Stored items:
-*-

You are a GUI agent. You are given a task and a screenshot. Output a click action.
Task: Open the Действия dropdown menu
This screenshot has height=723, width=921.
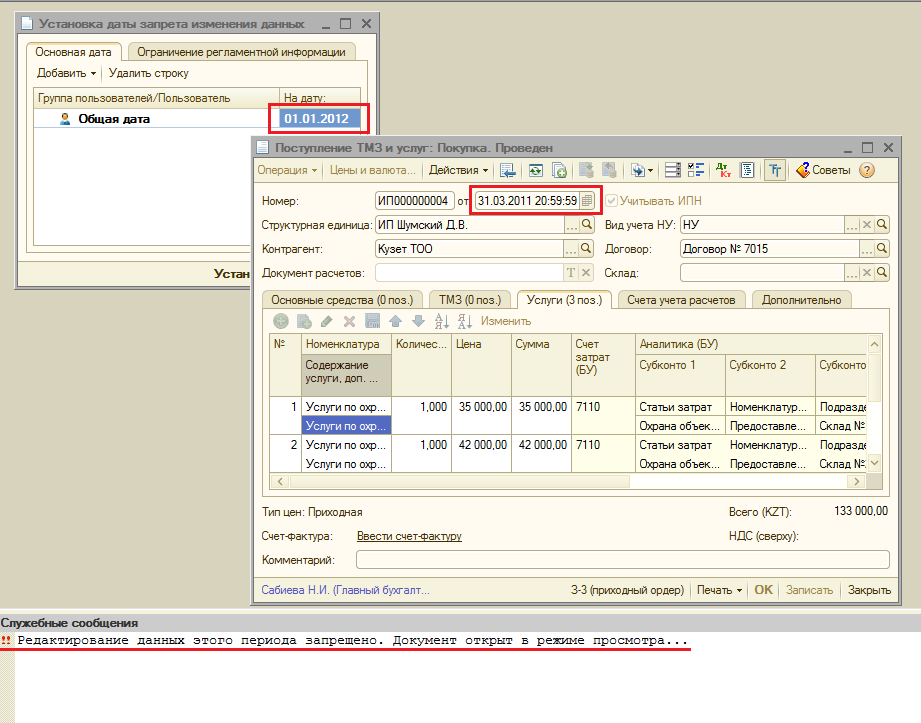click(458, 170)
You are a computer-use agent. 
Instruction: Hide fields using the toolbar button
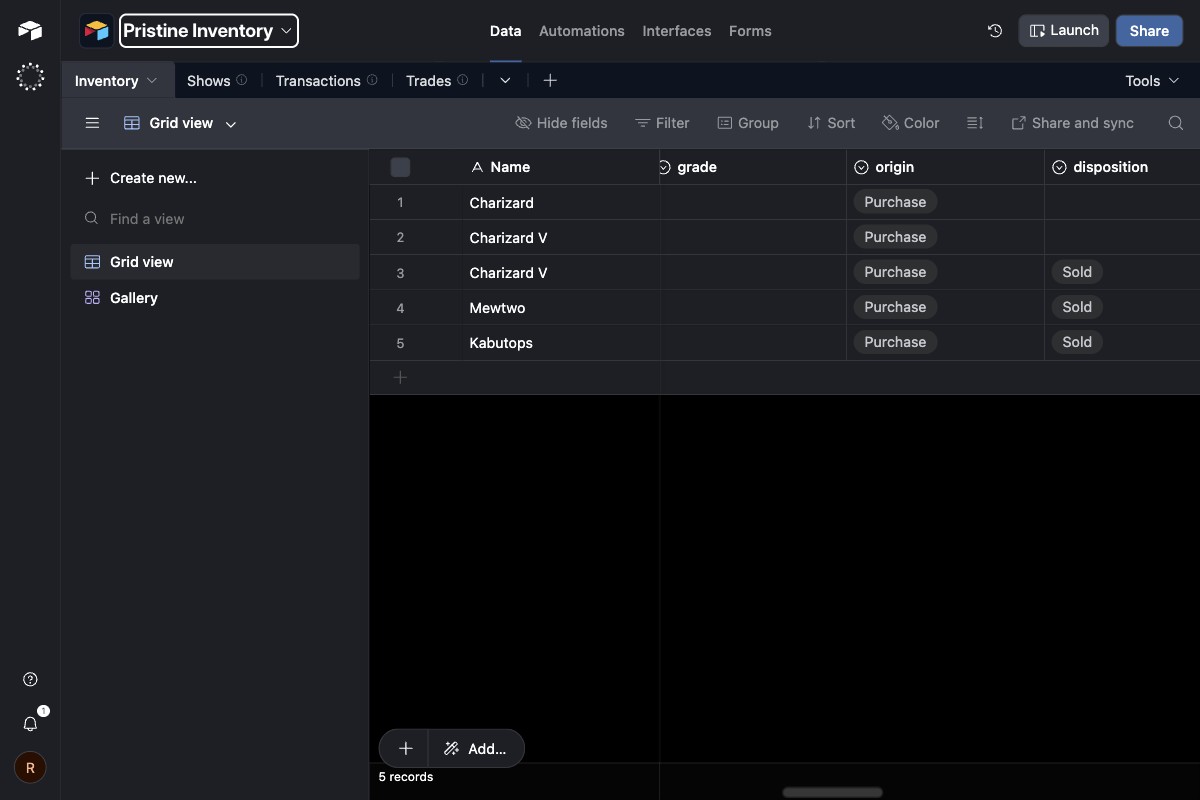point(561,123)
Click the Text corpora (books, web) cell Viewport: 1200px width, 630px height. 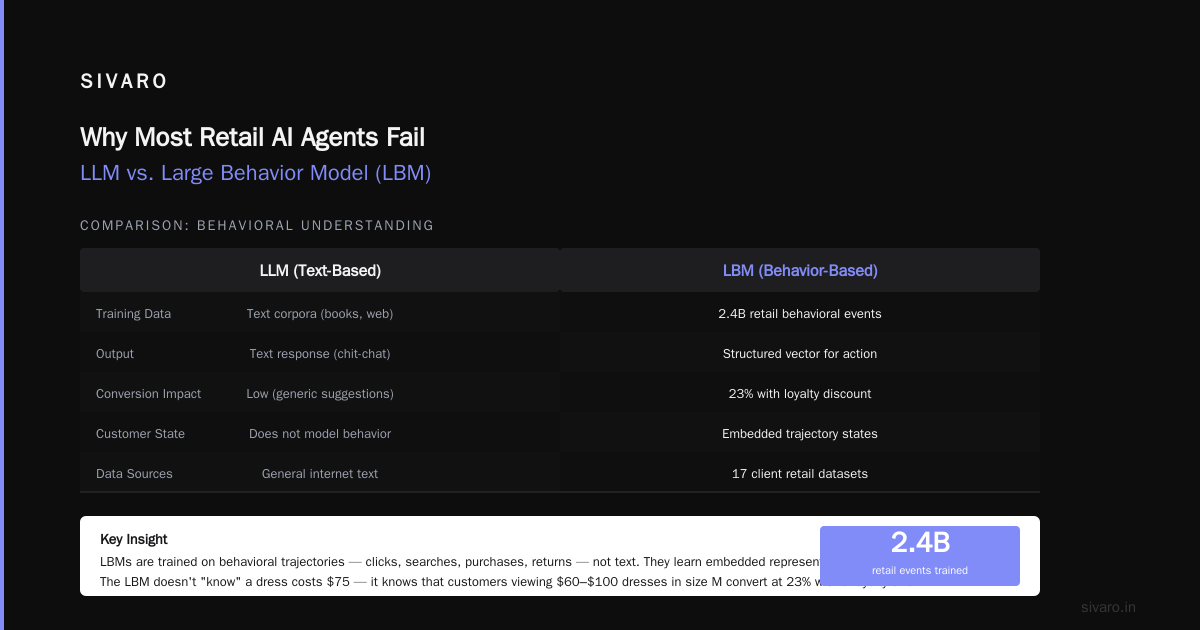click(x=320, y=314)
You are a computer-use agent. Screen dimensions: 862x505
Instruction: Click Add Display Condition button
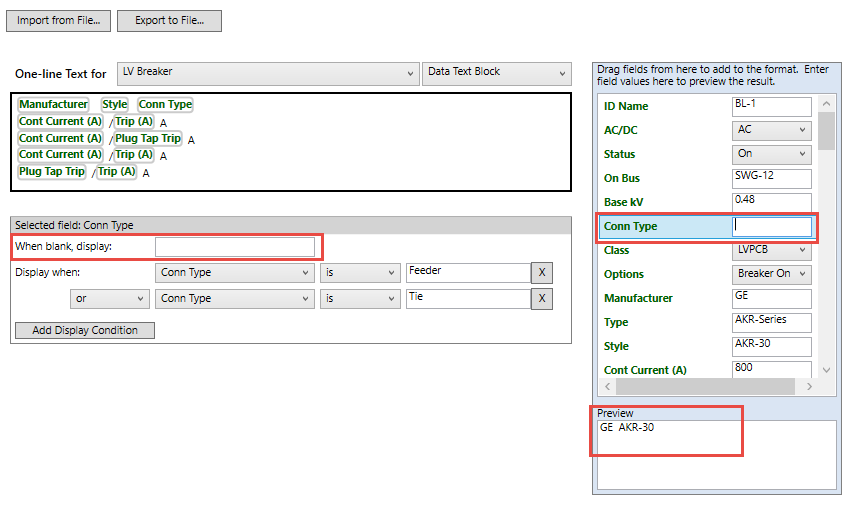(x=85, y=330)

-*-

**REQUIRED WORK**
Give back word for word the lines from the one containing "You are a computer-use agent. Screen" through the final line of the data above. Pictures are to be left out.

**SOLUTION BELOW**
You are a computer-use agent. Screen dimensions: 862x505
Instruction: Click Add Display Condition button
(x=85, y=330)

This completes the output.